> EXTRACTED RECORDS:
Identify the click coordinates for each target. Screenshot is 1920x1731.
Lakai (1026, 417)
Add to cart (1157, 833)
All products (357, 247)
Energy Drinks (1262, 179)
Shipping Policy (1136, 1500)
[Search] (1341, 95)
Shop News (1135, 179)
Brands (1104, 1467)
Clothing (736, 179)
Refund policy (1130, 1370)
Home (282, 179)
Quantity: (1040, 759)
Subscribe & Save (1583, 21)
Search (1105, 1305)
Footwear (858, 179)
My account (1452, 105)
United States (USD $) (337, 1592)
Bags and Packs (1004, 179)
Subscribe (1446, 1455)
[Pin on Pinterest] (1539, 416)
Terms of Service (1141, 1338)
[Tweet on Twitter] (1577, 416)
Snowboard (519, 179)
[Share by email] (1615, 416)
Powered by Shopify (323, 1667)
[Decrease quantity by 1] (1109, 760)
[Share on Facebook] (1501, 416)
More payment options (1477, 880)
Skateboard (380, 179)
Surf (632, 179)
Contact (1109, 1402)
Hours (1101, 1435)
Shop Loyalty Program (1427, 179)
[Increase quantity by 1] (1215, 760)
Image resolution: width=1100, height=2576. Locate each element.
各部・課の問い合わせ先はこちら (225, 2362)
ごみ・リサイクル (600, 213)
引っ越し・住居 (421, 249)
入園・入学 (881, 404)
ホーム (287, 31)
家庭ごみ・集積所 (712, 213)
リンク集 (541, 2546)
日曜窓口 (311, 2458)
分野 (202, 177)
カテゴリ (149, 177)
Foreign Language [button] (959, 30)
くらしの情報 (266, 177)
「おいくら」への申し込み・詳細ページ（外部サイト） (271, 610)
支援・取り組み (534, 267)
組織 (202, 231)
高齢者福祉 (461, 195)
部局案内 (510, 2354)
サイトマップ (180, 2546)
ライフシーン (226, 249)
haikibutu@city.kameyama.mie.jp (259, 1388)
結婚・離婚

> TASK PROMPT:
Extract the first line above and each line after it up to and including the one with "リンク集 (541, 2546)", please, exactly and with nothing else.

> EXERCISE SOLUTION:
Identify the click coordinates for each target. Screenshot is 1920x1731.
Lakai (1026, 417)
Add to cart (1157, 833)
All products (357, 247)
Energy Drinks (1262, 179)
Shipping Policy (1136, 1500)
[Search] (1341, 95)
Shop News (1135, 179)
Brands (1104, 1467)
Clothing (736, 179)
Refund policy (1130, 1370)
Home (282, 179)
Quantity: (1040, 759)
Subscribe & Save (1583, 21)
Search (1105, 1305)
Footwear (858, 179)
My account (1452, 105)
United States (USD $) (337, 1592)
Bags and Packs (1004, 179)
Subscribe (1446, 1455)
[Pin on Pinterest] (1539, 416)
Terms of Service (1141, 1338)
[Tweet on Twitter] (1577, 416)
Snowboard (519, 179)
[Share by email] (1615, 416)
Powered by Shopify (323, 1667)
[Decrease quantity by 1] (1109, 760)
[Share on Facebook] (1501, 416)
More payment options (1477, 880)
Skateboard (380, 179)
Surf (632, 179)
Contact (1109, 1402)
Hours (1101, 1435)
Shop Loyalty Program (1427, 179)
[Increase quantity by 1] (1215, 760)
Image resolution: width=1100, height=2576. Locate each element.
各部・課の問い合わせ先はこちら (225, 2362)
ごみ・リサイクル (600, 213)
引っ越し・住居 (421, 249)
入園・入学 (881, 404)
ホーム (287, 31)
家庭ごみ・集積所 (712, 213)
リンク集 (541, 2546)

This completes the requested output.